Optimizing data center cost and reliability should be the goal of every data center owner. Failure to do so could impact competitiveness in the marketplace.
In a video interview, “Maintenance Strategy – Driving Cost Down while Managing Risk,” part of the Schneider Electric series on “7 Winning Strategies for Building a Successful Data Center Business,” John Sheputis, President, InfoMart Data Centers, outlines three tactics to support these mandates.
- Simplicity in design
- Predictive maintenance technology
- Maintenance best practices
Simplicity in design
Studies have shown that 75 percent of all down time is caused by human error, but the simpler the design, the less chance there is for oversight. Mistakes often occur during operation and maintenance switching activity, emergency break-fix work efforts or capital projects.
Simple design also reduces construction cost, however, over simplification could lead to reduced reliability. The trick is to find the right balance between design simplification and design resiliency.
The amount of resiliency and redundancy in your design should be based on the needs and risk tolerance of your clients. Two design simplifications that can achieve the balance are:
- Distributed redundant UPS systems: provide 2N critical power distribution to the server at an N+1 system cost.
- Elimination of raised floor: APC White Paper 19 makes the case that the raised floor in a data center is no longer needed but most data center designs today still employ raised floor environments.
Predictive maintenance technology
Deployment of a UPS battery monitoring system minimizes human interaction with the battery plant and reduces maintenance costs by performing hundreds of measurements in seconds versus the hours it would take a technician to manually take readings with instruments.
This technology also helps to ensure critical power availability by providing 24/7 monitoring of the health of your battery plant and warning you when batteries are failing. Without it, you are dealing with a point and time measurement of the health of the batteries. However, batteries can deteriorate rapidly when they are nearing the end of life and they may fail between periodic maintenance checks.
IR scans also play a role in predictive maintenance strategy. They are non-invasive and don’t involve switching activity and are great predictors of electric system performance and the need for maintenance.
Maintenance best practices
Maintenance best practices should be evaluated from two perspectives; the quality of people and processes and the scope of maintenance performed on equipment.
If your staff does not possess the right skill sets, the risk of an incident due to operator error greatly increases. It’s important to invest in people and establish change management processes.
A long-standing practice in the industry has been to perform maintenance on critical systems and equipment after hours and on weekends, so, if an incident occurs, it would have the least intrusive impact.
I think that we should question this practice.
If incidents are most likely to occur due to human error, when is human error most likely to occur? During the middle of the night when the individual is out of sync with a normal sleep pattern? Or during the day when rested and alert? Consideration should be given to performing maintenance during the day, on Saturday or Sunday, instead of in the middle of the night.
Another school of thought says increasing the amount of maintenance activity lowers operational risk.

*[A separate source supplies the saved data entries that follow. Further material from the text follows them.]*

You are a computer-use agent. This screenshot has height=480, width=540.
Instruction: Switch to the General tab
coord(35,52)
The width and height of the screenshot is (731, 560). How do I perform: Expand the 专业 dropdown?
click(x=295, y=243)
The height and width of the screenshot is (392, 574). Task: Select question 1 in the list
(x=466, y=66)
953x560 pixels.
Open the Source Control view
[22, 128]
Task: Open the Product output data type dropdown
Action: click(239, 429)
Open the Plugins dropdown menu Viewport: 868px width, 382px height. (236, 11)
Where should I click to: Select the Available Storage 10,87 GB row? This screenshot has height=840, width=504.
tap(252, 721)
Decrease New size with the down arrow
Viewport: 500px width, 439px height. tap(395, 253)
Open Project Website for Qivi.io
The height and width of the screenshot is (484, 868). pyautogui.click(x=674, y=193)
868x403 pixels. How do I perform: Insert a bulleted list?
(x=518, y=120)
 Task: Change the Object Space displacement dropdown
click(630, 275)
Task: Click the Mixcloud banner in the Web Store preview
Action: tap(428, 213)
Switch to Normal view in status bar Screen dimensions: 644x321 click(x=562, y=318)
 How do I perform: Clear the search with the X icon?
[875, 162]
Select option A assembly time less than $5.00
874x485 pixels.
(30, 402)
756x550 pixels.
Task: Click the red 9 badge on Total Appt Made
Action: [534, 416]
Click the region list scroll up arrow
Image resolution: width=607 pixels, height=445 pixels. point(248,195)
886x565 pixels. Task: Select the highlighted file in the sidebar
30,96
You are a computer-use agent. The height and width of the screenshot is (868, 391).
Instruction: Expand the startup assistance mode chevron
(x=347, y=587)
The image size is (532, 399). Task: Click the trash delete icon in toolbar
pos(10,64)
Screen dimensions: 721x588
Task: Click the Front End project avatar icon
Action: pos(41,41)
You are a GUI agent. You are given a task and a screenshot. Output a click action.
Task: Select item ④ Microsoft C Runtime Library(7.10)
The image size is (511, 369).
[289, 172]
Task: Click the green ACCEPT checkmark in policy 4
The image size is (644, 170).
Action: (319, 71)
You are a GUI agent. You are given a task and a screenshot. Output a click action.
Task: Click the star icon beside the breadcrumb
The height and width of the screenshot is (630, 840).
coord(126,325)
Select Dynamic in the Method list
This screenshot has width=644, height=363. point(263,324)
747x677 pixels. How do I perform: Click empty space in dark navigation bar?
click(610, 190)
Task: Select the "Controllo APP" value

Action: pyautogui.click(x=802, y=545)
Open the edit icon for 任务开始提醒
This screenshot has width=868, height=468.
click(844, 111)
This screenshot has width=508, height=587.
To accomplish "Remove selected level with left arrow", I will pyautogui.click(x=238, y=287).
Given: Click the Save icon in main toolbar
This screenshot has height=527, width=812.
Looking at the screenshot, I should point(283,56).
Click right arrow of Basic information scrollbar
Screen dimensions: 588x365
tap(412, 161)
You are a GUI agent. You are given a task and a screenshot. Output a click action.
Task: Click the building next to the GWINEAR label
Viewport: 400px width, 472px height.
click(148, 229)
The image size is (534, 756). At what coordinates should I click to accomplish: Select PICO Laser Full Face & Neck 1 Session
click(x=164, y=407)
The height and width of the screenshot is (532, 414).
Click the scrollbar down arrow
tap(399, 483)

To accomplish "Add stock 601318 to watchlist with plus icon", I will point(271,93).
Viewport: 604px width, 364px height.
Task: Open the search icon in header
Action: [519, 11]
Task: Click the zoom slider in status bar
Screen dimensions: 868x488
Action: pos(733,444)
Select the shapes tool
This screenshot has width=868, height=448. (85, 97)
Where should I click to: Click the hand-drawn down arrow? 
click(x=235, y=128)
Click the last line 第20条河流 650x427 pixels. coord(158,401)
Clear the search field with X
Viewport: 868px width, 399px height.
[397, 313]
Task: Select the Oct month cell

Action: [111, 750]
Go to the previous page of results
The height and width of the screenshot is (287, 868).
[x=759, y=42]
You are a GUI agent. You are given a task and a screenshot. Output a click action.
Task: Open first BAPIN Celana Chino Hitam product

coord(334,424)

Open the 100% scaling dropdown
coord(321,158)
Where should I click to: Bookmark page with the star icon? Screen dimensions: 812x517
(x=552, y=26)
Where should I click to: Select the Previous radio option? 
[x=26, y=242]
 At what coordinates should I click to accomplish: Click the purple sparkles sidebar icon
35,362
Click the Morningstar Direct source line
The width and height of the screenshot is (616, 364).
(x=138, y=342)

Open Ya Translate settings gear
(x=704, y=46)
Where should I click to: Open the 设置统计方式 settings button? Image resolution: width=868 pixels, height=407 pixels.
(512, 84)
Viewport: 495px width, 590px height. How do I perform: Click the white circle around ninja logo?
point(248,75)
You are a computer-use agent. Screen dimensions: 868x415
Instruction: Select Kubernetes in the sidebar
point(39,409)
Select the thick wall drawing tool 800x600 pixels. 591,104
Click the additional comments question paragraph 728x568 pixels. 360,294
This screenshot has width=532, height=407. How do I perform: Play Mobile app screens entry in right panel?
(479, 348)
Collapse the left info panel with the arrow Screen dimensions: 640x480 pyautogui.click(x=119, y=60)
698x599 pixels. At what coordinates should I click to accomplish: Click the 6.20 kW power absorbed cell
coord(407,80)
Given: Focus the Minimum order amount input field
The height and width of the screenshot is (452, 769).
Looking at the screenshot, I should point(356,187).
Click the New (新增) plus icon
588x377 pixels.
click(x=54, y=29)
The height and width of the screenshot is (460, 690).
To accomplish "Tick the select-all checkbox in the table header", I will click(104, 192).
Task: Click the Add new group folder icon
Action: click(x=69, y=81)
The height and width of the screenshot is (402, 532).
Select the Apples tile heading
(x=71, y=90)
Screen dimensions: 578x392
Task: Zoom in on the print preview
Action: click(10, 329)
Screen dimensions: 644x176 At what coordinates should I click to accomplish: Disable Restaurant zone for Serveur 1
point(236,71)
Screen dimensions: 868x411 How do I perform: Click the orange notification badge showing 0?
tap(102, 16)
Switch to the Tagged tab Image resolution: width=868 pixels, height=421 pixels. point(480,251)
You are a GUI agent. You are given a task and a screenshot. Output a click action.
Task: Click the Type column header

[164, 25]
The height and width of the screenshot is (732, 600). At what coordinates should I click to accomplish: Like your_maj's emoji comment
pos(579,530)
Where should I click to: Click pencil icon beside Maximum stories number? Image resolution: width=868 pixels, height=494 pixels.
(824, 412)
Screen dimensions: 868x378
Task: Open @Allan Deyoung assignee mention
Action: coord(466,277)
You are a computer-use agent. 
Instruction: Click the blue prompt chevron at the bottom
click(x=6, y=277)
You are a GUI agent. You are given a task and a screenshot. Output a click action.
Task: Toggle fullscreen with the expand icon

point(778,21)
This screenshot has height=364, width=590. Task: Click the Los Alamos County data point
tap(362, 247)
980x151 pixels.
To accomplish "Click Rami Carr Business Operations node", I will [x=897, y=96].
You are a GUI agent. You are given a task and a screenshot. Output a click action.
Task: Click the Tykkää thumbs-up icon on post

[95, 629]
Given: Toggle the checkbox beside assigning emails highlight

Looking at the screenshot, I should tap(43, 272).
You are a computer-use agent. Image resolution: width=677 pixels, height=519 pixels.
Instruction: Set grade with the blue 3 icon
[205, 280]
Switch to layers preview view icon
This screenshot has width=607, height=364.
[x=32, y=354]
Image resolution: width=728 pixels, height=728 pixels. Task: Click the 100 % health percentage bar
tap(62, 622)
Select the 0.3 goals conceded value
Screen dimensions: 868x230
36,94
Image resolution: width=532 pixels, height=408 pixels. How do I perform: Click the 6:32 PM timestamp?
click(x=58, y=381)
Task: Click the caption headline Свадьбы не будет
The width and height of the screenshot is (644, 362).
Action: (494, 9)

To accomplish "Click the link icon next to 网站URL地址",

However, if human error is the number one driver of incidents in data centers, then perhaps less maintenance will result in greater reliability, especially in the highly redundant system designs we see today.
Plus, all too often, maintenance is performed based on specific frequencies, which are sometimes excessive. Frequency based maintenance should be replaced with reliability centered maintenance.
For example, instead of changing the oil in a chiller or generator based on frequency, take an oil sample and have it analyzed to determine if the oil should be replaced.
Every time we perform maintenance and engage in switching activity we run the risk of causing an incident. Ultimately, it’s about finding the right balance between your infrastructure design, applying the right technologies and establishing the right maintenance best practices.
Simplicity should be our goal, as it can achieve the same reliability for less cost.